- Directions for this task -
From the line that contains "555x373 pixels." down to the last line of the entries, repeat every line exactly. Do not carry over the pictures.

'''

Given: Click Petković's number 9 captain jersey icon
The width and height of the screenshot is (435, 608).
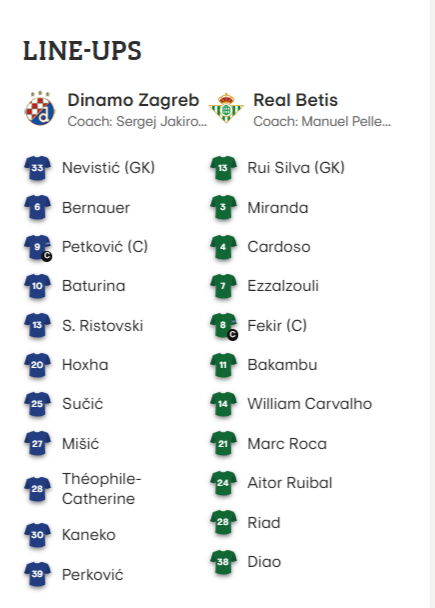Looking at the screenshot, I should [x=38, y=247].
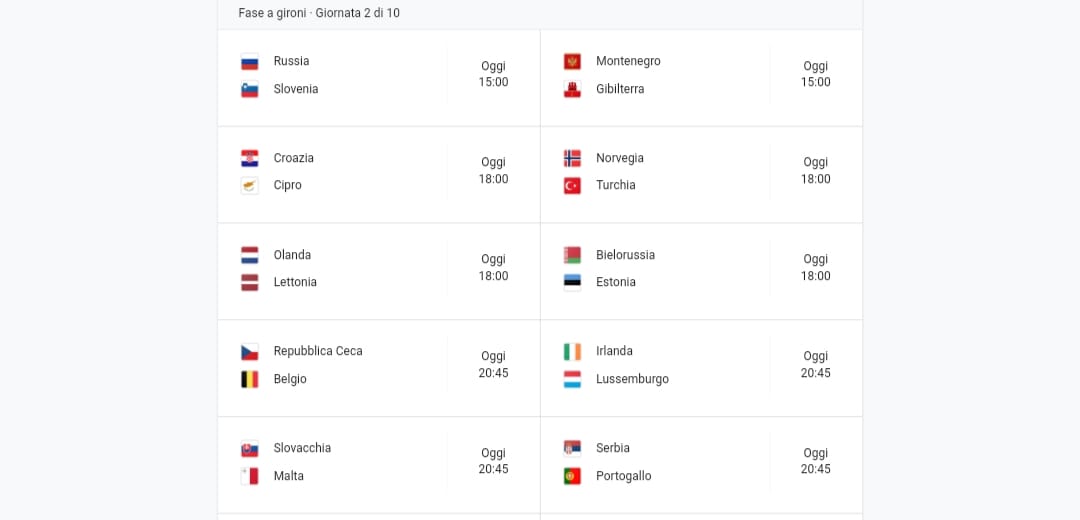
Task: Click the Slovenia flag icon
Action: tap(249, 90)
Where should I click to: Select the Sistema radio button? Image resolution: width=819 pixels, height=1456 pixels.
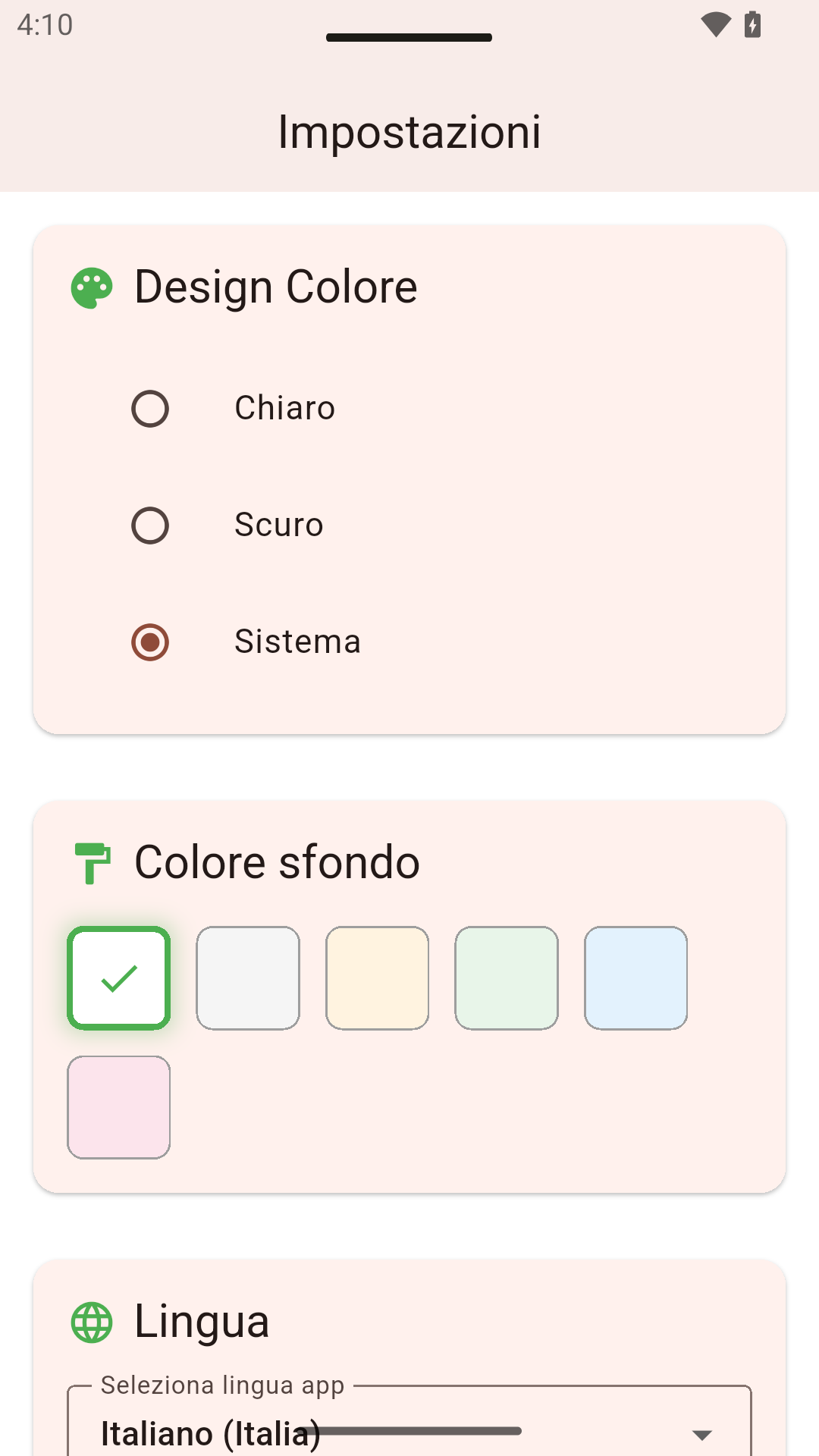pos(150,642)
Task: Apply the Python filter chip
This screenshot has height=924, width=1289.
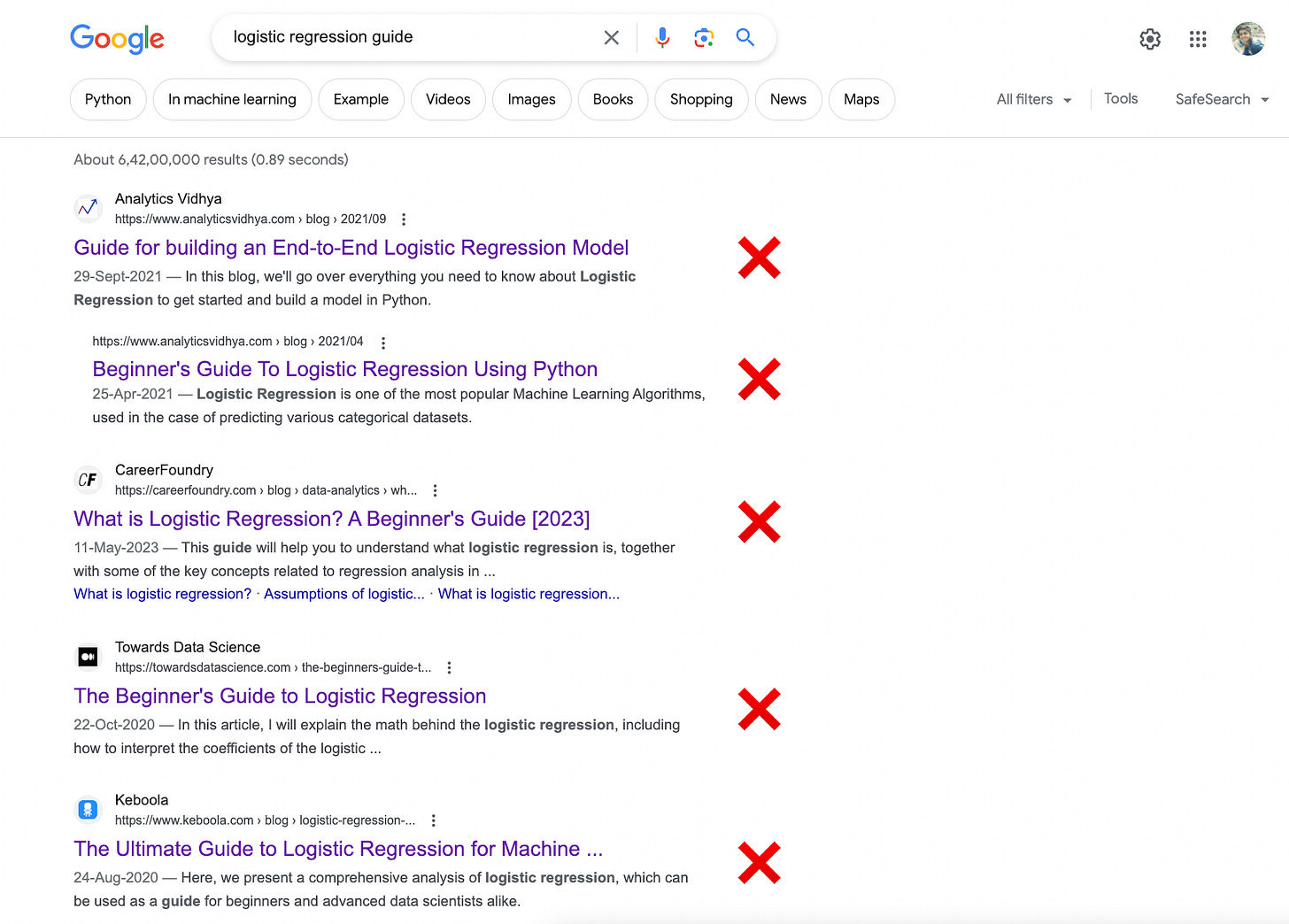Action: [108, 99]
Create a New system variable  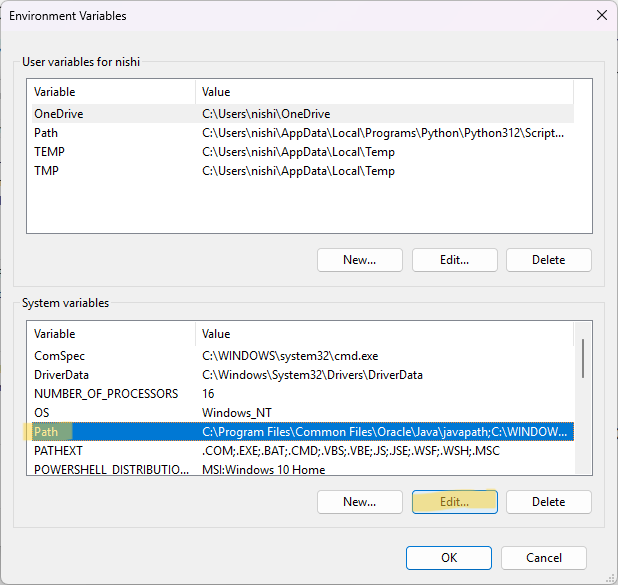pyautogui.click(x=359, y=502)
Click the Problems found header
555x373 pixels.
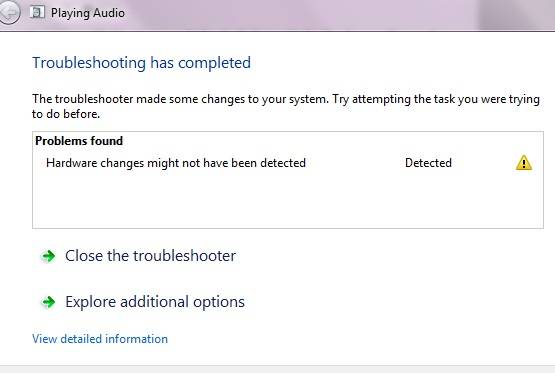79,141
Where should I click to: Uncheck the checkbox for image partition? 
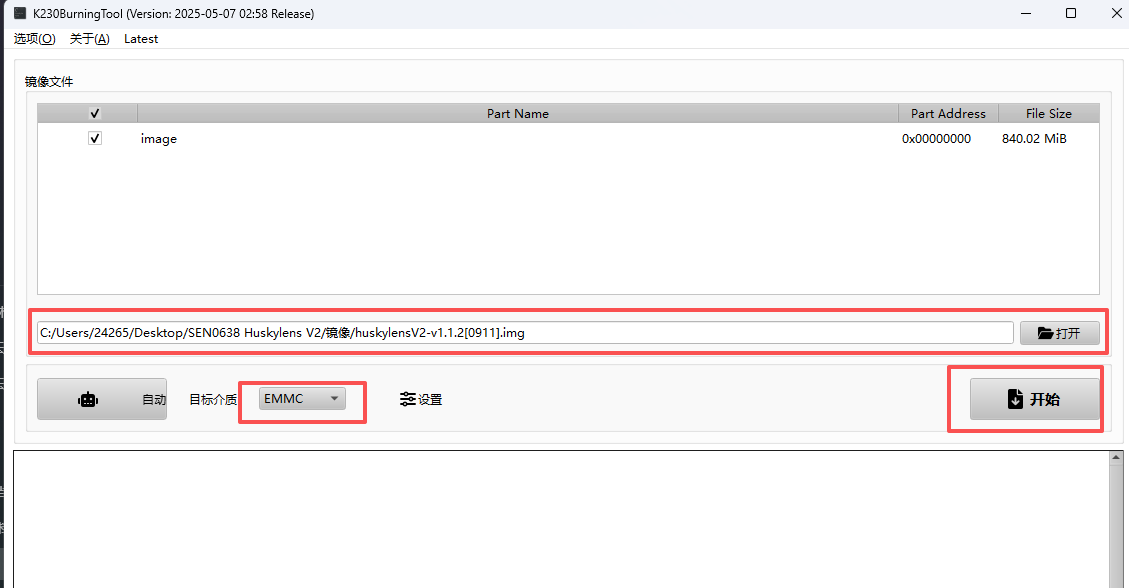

'''

- Response to the task -
555x373 pixels.
79,141
Where should I click to: Uncheck the checkbox for image partition? 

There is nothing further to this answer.